Craig Creek at River Oaks Park and Oriental Gardens

by Tim Gilmore, 6/8/2018

Oriental Gardens, circa 1938

“The magic brush of spring,” The Miami News reported on March 19, 1939, “has painted Jacksonville with a riot of gorgeous color and brought with it a new season [of] glorious, blood-tingling days.”

Page 2-B said “Springtime” had “dotted the woods with shy violets,” “blazoned” forth “richly colored azaleas,” and “brought dogwood, pear and plum trees into the glory of full bloom.”

The showplace of Jacksonville’s sacre du printemps was Oriental Gardens, where Riverside resident George W. Clark had planted 18 acres of “overflow from his botanical collection” across the St. Johns River from his home. Clark began his plantings on this swamp bluff south of San Marco in 1925 and opened his gardens to the public in 1937.

circa 1941

We listen for the ghost-echoes of the “singing gardens,” but what most absorbs my thinking is the intricate web-of-webs of roots beneath the hard wet ground by the water. Beneath our careful steps, roots branch from the old oak that’s fallen across and re-risen from Craig Creek, then interconnect with the roots of older oaks nearby, interlace with elm roots and the muscular deep-dirt millipede legs of cypress trees in an underground economy so tight we might call this community of trees one living thing.

Crossing Old Man Craig’s long-buried footpaths steps this Great Blue Heron. The bird blends into the reeds, the purple-headed spiderwort, the lush wild onions. He stands still, prehistoric, aware of us long before we notice him.

Somehow here, all that’s past haunts the vegetation, burgeoning from down deep up. George Clark’s “Oriental Gardens” featured a sunken garden, bridges, arches, stone lanterns, fountains, a water wheel, torii (gates to Shinto shrines), stone steps (Hindu ghats) down to the river, and a “summer house” exhibiting “Asiatic paintings.” Plantings included “jessamines” (jasmine), “Chinese rice paper plants,” azaleas, and wisteria. A large collection of chimes offered “hourly concerts.”

the summer house

I’m not disheartened to find out the “singing gardens” were largely the effect of recorded chime music piped in through hidden speakers. After all, these gardens were no more “Oriental” than George Clark understood the word to mean “Other” in contradistinction to us, the “Occidental.”

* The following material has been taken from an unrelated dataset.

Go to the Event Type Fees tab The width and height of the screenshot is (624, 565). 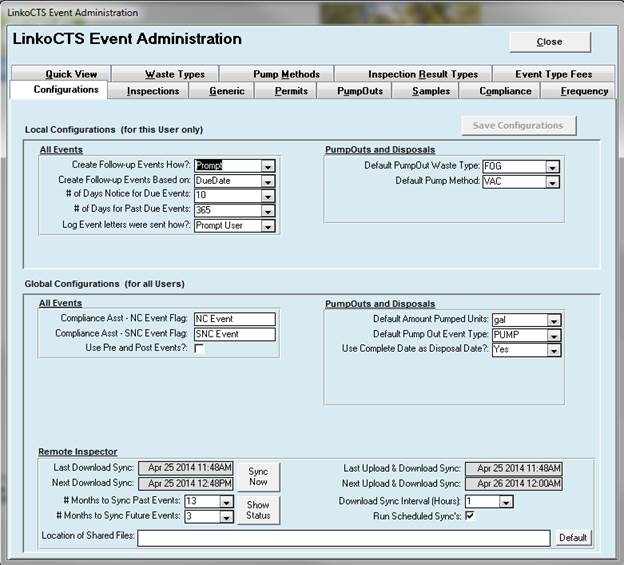(x=554, y=74)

“Oriental gardens” were as much a trend around the South as the planting of Japanese camellias after World War II. The idea of the Asian, or “Asiatic,” when not derogatory, as with stereotypes of sneaky opium-addicted “Chinamen” (and the whole rabbit-hole British colonial history of the Opium Wars), ironically honored the Japanese, a former colonial military power in their own right, as sophisticated, disciplined, cultured.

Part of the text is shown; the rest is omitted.